And she wouldn’t feel this desolation at being so close to her sisters and still not seeing them. But the same loyalty that was in her father’s blood filled hers too.
“I made a promise to Ayaan. Whatever happens in the next few months, I want to live in Dahaara. I want to head that clinic. There’s a lot of good I can do here.”
He rubbed his forehead with long fingers. “Of course. You have goals, and plans to accomplish those goals. And if something fails, you dust yourself off and move on.”
“Why did you come here, Azeez?”
“I want you to help me convince Ayaan that everything is wonderfully perfect up here,” he said, poking himself in the head.
“So that you can leave the palace and get yourself killed?”
“I don’t have to leave the palace to accomplish that.” He said the words softly, slowly, as if he was crushed by a weight he couldn’t shake. He stood up from the chaise and walked toward the door, his frame tight with tension. When he met her gaze, the depth of pain in it shook her. And they all thought he didn’t care, that he had become a shell of his former self. “I cannot bear to be here, Nikhat. I have to convince Ayaan that leaving Dahaar is the best thing for me, for him, for our parents. I have to leave Dahaar. And it has to be done in such a way that Ayaan feels no guilt.”

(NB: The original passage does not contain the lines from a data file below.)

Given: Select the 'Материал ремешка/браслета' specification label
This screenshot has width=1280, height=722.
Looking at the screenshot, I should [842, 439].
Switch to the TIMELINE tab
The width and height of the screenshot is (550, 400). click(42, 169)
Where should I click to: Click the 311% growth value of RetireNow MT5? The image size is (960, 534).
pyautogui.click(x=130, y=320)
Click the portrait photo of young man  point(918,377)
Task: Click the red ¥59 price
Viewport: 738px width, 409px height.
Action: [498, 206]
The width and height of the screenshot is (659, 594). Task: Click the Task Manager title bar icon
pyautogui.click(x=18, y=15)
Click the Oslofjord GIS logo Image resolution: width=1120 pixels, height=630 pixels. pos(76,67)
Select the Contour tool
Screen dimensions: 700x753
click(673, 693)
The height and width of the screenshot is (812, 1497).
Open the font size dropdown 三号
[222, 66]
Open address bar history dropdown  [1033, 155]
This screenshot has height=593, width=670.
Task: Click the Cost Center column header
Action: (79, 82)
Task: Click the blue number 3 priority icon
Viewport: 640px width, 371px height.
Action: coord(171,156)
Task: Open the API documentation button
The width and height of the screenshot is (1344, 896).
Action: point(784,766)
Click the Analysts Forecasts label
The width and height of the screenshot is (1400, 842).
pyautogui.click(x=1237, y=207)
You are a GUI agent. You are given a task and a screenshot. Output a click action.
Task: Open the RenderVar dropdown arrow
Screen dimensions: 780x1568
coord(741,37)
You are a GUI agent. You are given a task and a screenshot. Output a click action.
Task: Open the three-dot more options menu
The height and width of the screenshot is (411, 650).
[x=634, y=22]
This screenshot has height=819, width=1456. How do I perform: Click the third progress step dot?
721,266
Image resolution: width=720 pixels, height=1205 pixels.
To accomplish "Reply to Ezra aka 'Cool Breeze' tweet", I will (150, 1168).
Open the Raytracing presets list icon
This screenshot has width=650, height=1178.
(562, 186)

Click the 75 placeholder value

Nikhat shook her head. “That’s a tall order. I’ll never be able to convince him, because I don’t think it is the best thing for you.”
“But you will do it.”
The arrogance in his tone stole her breath away. “Why will I do it?”
He leaned against the wall, his hand gripping his hip. “Do you want me to die a slow, painful death?”
A shiver went through her at the desolation in his eyes. She reached him, desperate to relieve his pain, desperate to do something. “Azeez, you can’t—”
He threw an arm out as if to halt her from coming near him. When he spoke, it was through gritted teeth. “This palace is eating me up alive. Everywhere I turn, I see the destruction I have wrought on Ayaan, on my parents, on Dahaar itself. If I have to live, it has to be outside these palace walls.”
Dahaar had once been an integral part of him, his life, his blood, his passion. To hear him say it was stifling the life out of him was the most painful thing she had ever heard.
For whatever reason, Azeez held himself responsible for everything that happened, and as long as he did, he couldn’t breathe in here. Broken dreams, and ghosts of a glorious past, the palace was full of it—it was a pain she felt, an agony that she understood.
Which meant she had no choice but to agree.
What he was asking of her, it was a betrayal of her promise to Ayaan, a betrayal of the promise she had made to herself. But, as it always had been, when it came to Azeez, nothing else mattered to her. Not even her own happiness.
She wanted him to live, and if she could help him do that the way he wanted, then so be it. “I will help you, Azeez,” she heard herself say.
And was rewarded by a puzzled nod from him.
CHAPTER FOUR
NIKHAT FOLLOWED THE palace maid down a maze of intricate marble-lined corridors, her heart slowly climbing up her throat with every step she took.